- **Material for the task**:
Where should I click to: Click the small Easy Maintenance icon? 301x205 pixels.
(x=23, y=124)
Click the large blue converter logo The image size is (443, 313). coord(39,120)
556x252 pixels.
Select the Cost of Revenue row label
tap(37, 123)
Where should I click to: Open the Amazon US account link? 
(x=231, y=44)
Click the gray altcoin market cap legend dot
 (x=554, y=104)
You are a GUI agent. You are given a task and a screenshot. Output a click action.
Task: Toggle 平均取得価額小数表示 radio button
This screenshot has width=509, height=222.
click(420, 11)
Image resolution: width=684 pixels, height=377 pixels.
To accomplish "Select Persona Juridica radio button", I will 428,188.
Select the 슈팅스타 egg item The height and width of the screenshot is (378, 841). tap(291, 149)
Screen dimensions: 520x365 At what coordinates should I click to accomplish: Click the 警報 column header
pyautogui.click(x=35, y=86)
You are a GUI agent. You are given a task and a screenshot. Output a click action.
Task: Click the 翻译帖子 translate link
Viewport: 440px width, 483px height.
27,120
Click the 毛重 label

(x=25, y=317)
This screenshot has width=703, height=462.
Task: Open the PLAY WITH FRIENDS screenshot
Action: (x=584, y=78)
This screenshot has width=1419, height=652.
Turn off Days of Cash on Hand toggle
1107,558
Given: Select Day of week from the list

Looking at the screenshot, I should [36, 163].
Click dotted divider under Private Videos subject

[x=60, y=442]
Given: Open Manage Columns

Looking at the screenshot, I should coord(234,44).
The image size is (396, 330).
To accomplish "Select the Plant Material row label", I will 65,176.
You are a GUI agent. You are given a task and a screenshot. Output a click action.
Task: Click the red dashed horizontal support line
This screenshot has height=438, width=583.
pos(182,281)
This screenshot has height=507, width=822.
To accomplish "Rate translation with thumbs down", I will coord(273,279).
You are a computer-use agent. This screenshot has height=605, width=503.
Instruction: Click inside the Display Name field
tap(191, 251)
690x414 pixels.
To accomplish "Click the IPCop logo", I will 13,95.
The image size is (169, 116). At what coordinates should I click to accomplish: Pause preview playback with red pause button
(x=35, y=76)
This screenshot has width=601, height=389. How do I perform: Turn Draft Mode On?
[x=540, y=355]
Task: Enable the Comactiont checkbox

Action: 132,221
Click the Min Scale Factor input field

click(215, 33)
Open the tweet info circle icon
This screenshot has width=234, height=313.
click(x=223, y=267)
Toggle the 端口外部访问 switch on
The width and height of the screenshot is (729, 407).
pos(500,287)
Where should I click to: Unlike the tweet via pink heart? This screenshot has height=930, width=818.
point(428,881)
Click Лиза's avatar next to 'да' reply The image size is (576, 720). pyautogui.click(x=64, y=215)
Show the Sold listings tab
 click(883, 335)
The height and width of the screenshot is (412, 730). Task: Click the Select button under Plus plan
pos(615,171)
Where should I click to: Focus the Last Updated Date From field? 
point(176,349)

- **What is being asked**: From the data above, copy each line exactly.

- **Expected output**:
Where should I click to: Click the small Easy Maintenance icon? 301x205 pixels.
(x=23, y=124)
Click the large blue converter logo The image size is (443, 313). coord(39,120)
556x252 pixels.
Select the Cost of Revenue row label
tap(37, 123)
Where should I click to: Open the Amazon US account link? 
(x=231, y=44)
Click the gray altcoin market cap legend dot
 (x=554, y=104)
You are a GUI agent. You are given a task and a screenshot. Output a click action.
Task: Toggle 平均取得価額小数表示 radio button
This screenshot has width=509, height=222.
click(420, 11)
Image resolution: width=684 pixels, height=377 pixels.
To accomplish "Select Persona Juridica radio button", I will 428,188.
Select the 슈팅스타 egg item The height and width of the screenshot is (378, 841). tap(291, 149)
Screen dimensions: 520x365 At what coordinates should I click to accomplish: Click the 警報 column header
pyautogui.click(x=35, y=86)
You are a GUI agent. You are given a task and a screenshot. Output a click action.
Task: Click the 翻译帖子 translate link
Viewport: 440px width, 483px height.
27,120
Click the 毛重 label

(x=25, y=317)
This screenshot has width=703, height=462.
Task: Open the PLAY WITH FRIENDS screenshot
Action: (x=584, y=78)
This screenshot has width=1419, height=652.
Turn off Days of Cash on Hand toggle
1107,558
Given: Select Day of week from the list

Looking at the screenshot, I should [36, 163].
Click dotted divider under Private Videos subject

[x=60, y=442]
Given: Open Manage Columns

Looking at the screenshot, I should coord(234,44).
The image size is (396, 330).
To accomplish "Select the Plant Material row label", I will 65,176.
You are a GUI agent. You are given a task and a screenshot. Output a click action.
Task: Click the red dashed horizontal support line
This screenshot has height=438, width=583.
pos(182,281)
This screenshot has height=507, width=822.
To accomplish "Rate translation with thumbs down", I will coord(273,279).
You are a computer-use agent. This screenshot has height=605, width=503.
Instruction: Click inside the Display Name field
tap(191, 251)
690x414 pixels.
To accomplish "Click the IPCop logo", I will 13,95.
The image size is (169, 116). At what coordinates should I click to accomplish: Pause preview playback with red pause button
(x=35, y=76)
This screenshot has width=601, height=389. How do I perform: Turn Draft Mode On?
[x=540, y=355]
Task: Enable the Comactiont checkbox

Action: 132,221
Click the Min Scale Factor input field

click(215, 33)
Open the tweet info circle icon
This screenshot has width=234, height=313.
click(x=223, y=267)
Toggle the 端口外部访问 switch on
The width and height of the screenshot is (729, 407).
pos(500,287)
Where should I click to: Unlike the tweet via pink heart? This screenshot has height=930, width=818.
point(428,881)
Click Лиза's avatar next to 'да' reply The image size is (576, 720). pyautogui.click(x=64, y=215)
Show the Sold listings tab
 click(883, 335)
The height and width of the screenshot is (412, 730). Task: Click the Select button under Plus plan
pos(615,171)
Where should I click to: Focus the Last Updated Date From field? 
point(176,349)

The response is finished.